**PROMPT:** Copy the lines below that contain "agent".

Stored records
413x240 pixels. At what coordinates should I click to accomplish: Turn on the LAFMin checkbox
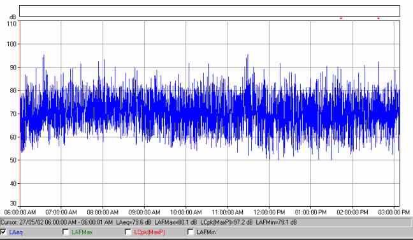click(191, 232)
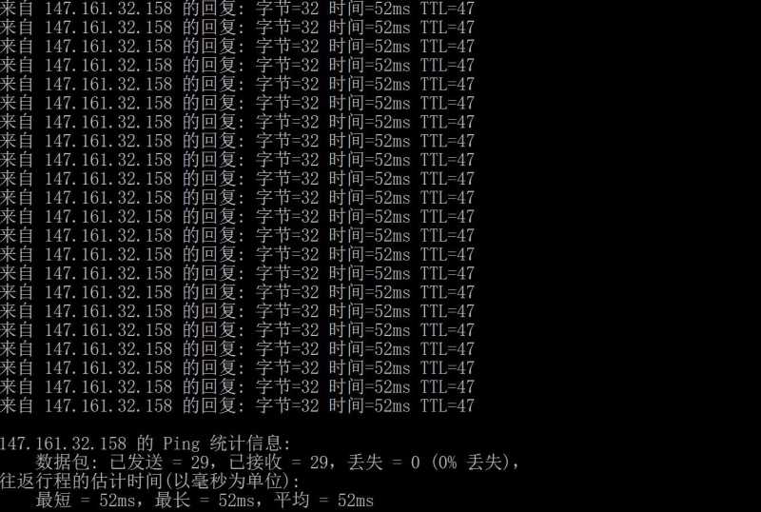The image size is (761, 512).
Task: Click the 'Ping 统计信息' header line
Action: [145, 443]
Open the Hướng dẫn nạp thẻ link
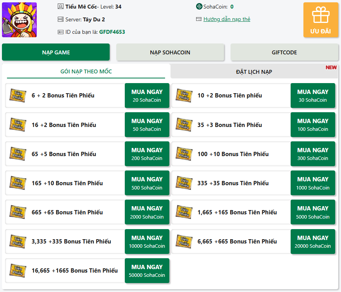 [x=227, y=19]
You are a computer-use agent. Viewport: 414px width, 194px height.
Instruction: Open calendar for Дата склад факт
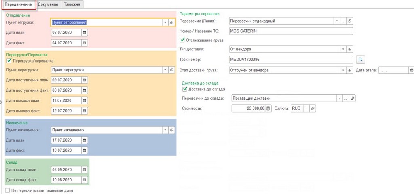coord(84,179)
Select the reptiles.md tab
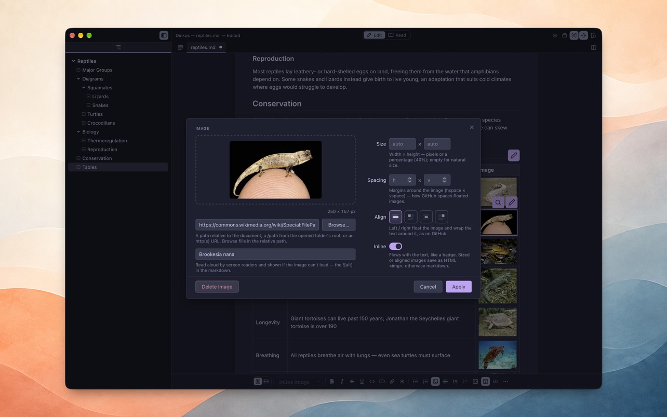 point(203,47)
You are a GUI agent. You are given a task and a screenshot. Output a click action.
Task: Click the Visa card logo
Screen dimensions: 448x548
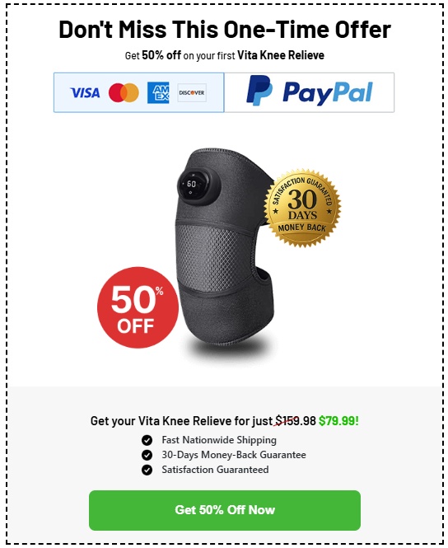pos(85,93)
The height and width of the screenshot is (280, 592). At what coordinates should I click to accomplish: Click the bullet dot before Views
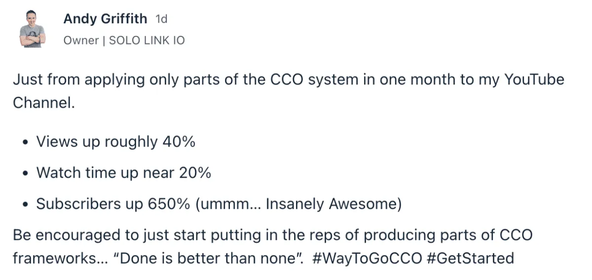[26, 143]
--
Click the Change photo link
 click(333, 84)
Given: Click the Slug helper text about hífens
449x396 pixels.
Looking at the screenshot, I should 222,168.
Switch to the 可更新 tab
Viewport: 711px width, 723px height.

**WORKED SOLUTION:**
You are a computer-use agent. Viewport: 414px width, 194px height.
You are a GUI agent. You are given a task and a screenshot. Output a click action.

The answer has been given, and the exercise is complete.